Before starting, the investigator must consider the project’s aim and the question being asked, which requires the active involvement of all interested parties because people will only help if they understand and accept the importance of the project. Quality improvement, both service evaluation and audit, depends on the methods and design. As in research, quality improvement requires a systematic approach when collecting data, avoiding bias, ensuring consistency, and minimising data loss.
The project team must also consider in detail who will collect data and how, whether patients will cooperate with the data collection, and how it will be stored and analysed. Therefore, as for research, it is wise to discuss a project with patients; they will usually improve a project considerably.
Writing and data presentation.
The success of any project depends upon good writing skills. Many people will be involved, and they will wish to know about the project – and contribute to its development. Face-to-face discussions can be very productive but time-consuming and limited in their reach. Well-written documents prepare people for any meeting and allow people who do not attend to contribute.
Once the data have been analysed, the conclusions need dissemination, and, again, well-written documents facilitate this and help achieve change. However, one must also recognise that achieving change takes much work, even with good evidence. One advantage of quality improvement projects can be that all parties are committed before starting, which should be associated with a greater willingness to change.

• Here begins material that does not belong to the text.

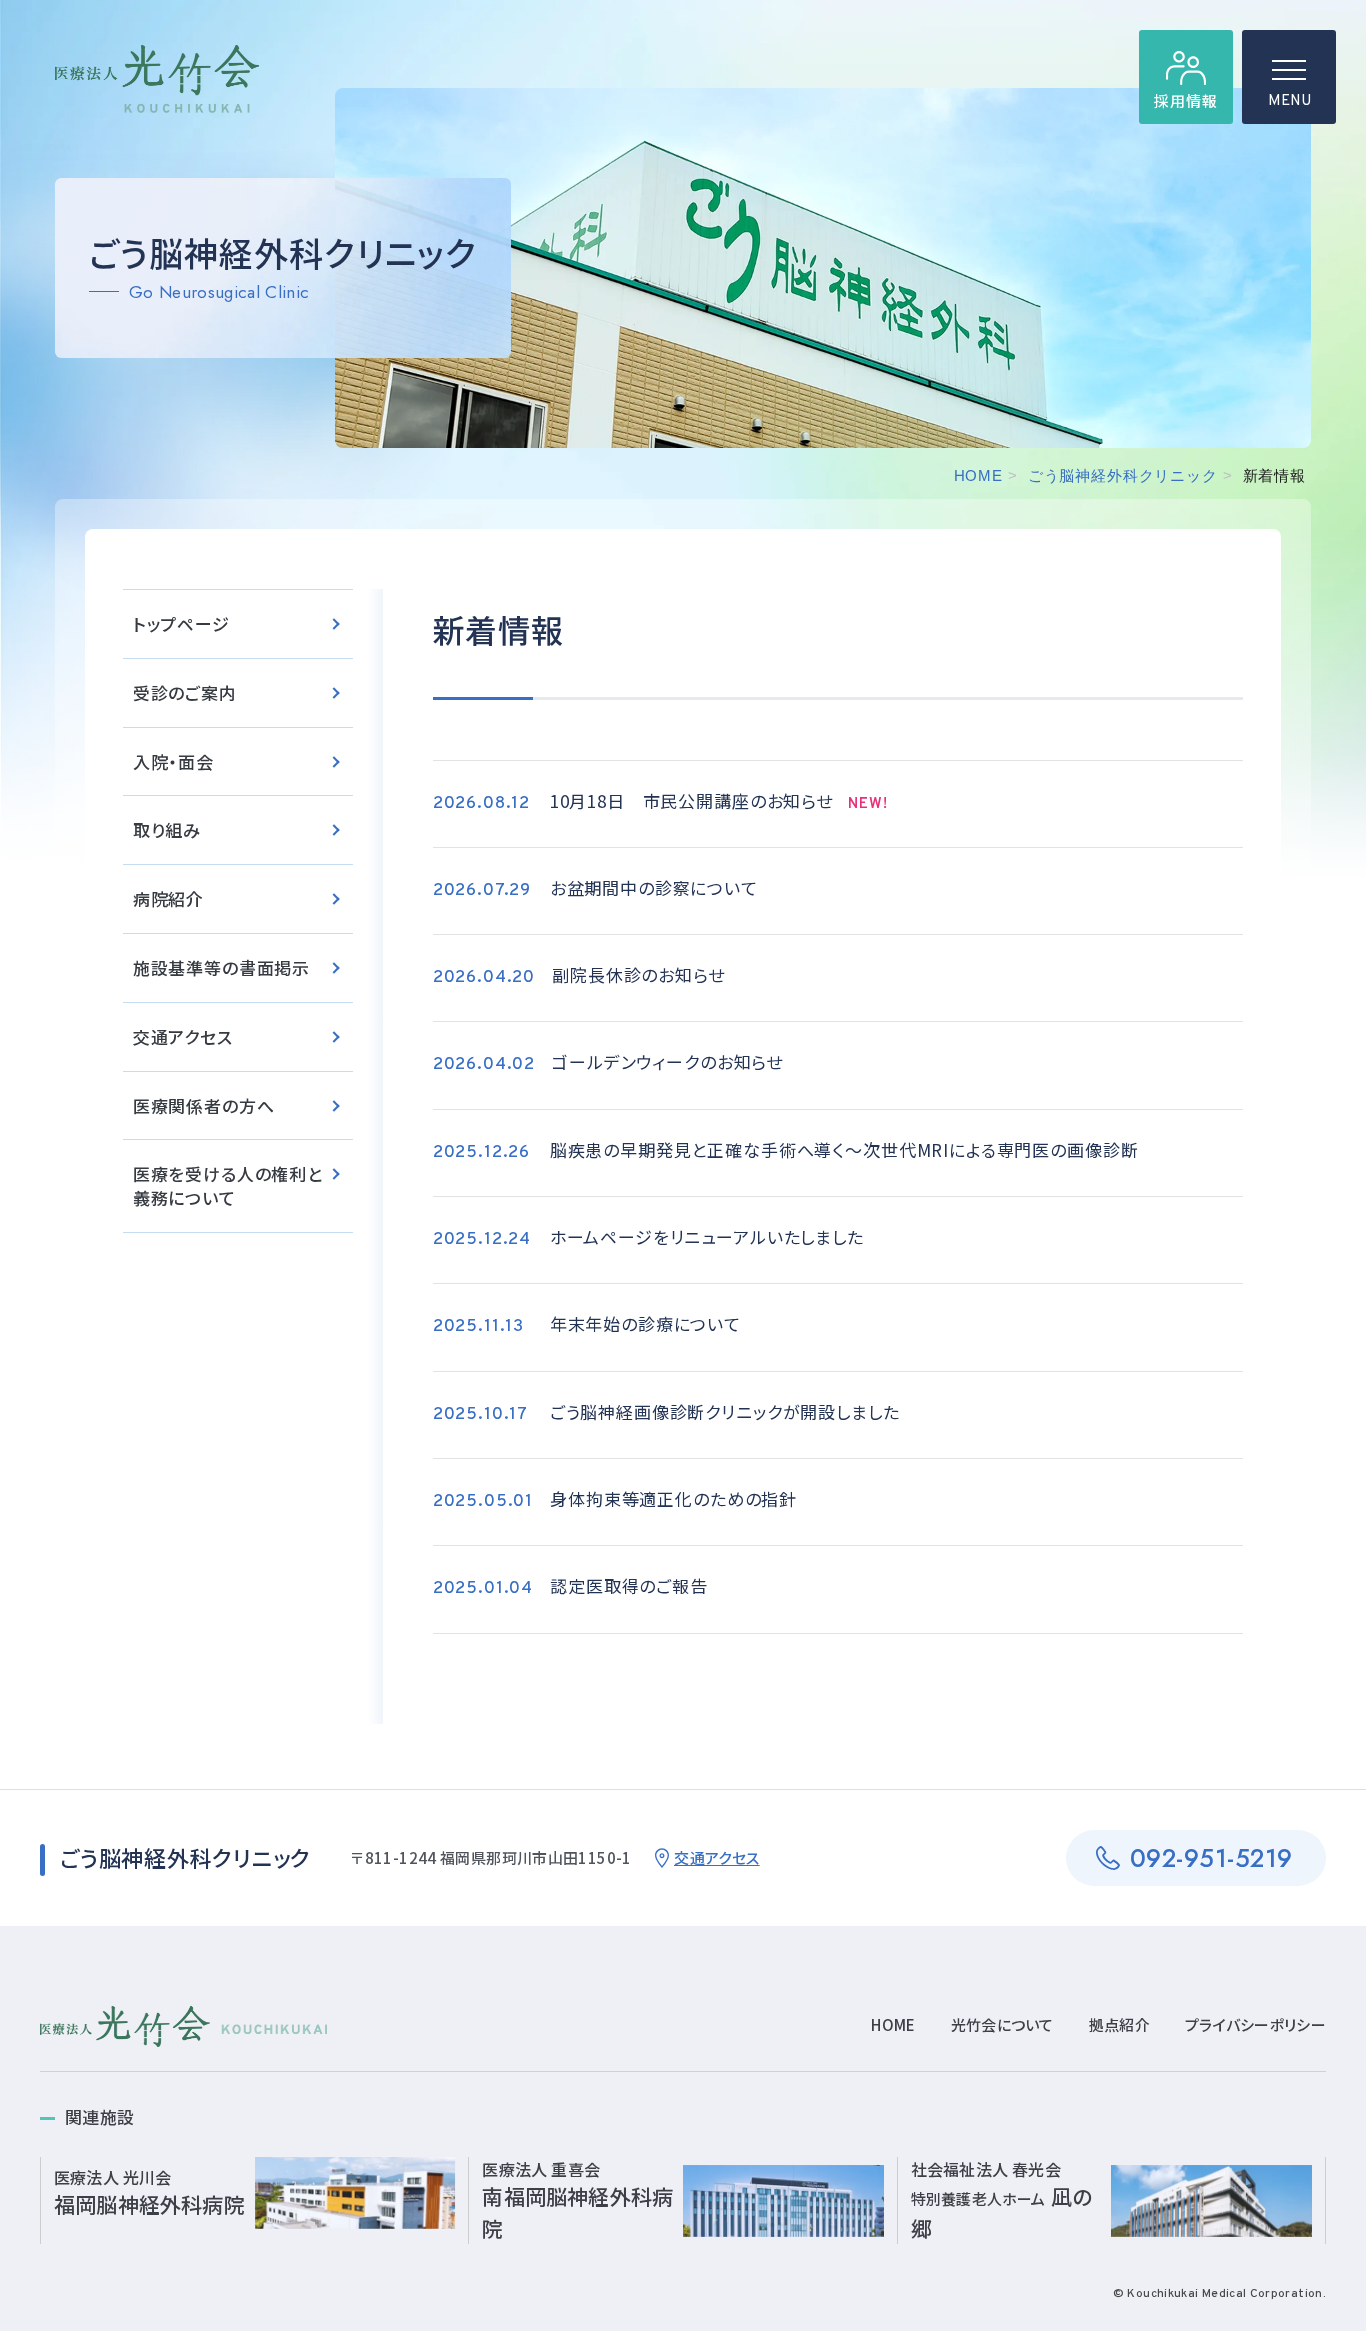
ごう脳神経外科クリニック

Lisanne Hut-Mossel and her colleagues recently published a systematic review to discover what characterised successful audit and quality improvement projects. I summarise them here. Table three in their paper gives more information. None of the characteristics will surprise you; nevertheless, having evidence is reassuring.
- Externally initiated audits create quality improvement awareness, although their impact on improvement diminishes over time.

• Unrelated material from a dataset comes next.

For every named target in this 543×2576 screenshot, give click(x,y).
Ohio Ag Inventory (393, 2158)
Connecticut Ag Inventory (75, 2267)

These are usually national audits imposed with no opportunity for discussion or influence. They are associated with change for one or two years, but the benefits decline and disappear.
- A sense of urgency felt by healthcare professionals triggers engagement with an audit.
These projects are stimulated by someone in the service identifying a significant problem recognised by professionals who become more committed to participating and changing practice. Organisational issues may reduce enthusiasm.
- Champions are vital for an audit to be perceived by healthcare professionals as worth the effort.
Having one team member recognised by the organisation as a champion (leader) leads to high-quality data and a more significant commitment to change by the team.
- Bottom-up initiated audits are more likely to bring about sustained change.
These are associated with teams whose members already trust and respect each other. It reduces some of the organisational barriers to change within the group.
- Knowledge-sharing within externally mandated audits triggers participation by healthcare professionals.
If data from an imposed external audit are shared collaboratively with the service’s team members, new ideas and insights may arise, leading to active engagement in change.
- Audit data support healthcare professionals in raising issues in their dialogues with those in leadership positions.
Where the managerial structure allows and encourages discussion by healthcare professionals, audit data may provide them with evidence to substantiate suggested changes. Success may lead to further quality improvement projects and change.
- Audits legitimise providing feedback to colleagues, which flattens the perceived hierarchy and encourages constructive collaboration.
Audit data may precipitate opportunities for non-confrontational discussion within the team about the behaviours of some team members and may improve team functioning. This is useful if there is a hierarchical team structure.
Competency in quality improvement draws on knowledge and skills also needed in other areas of rehabilitation, both clinical and non-clinical. Quality improvement while a trainee is likely to involve participating in existing projects; it may include planning and starting a project but training posts rarely last long enough to complete an entire improvement cycle.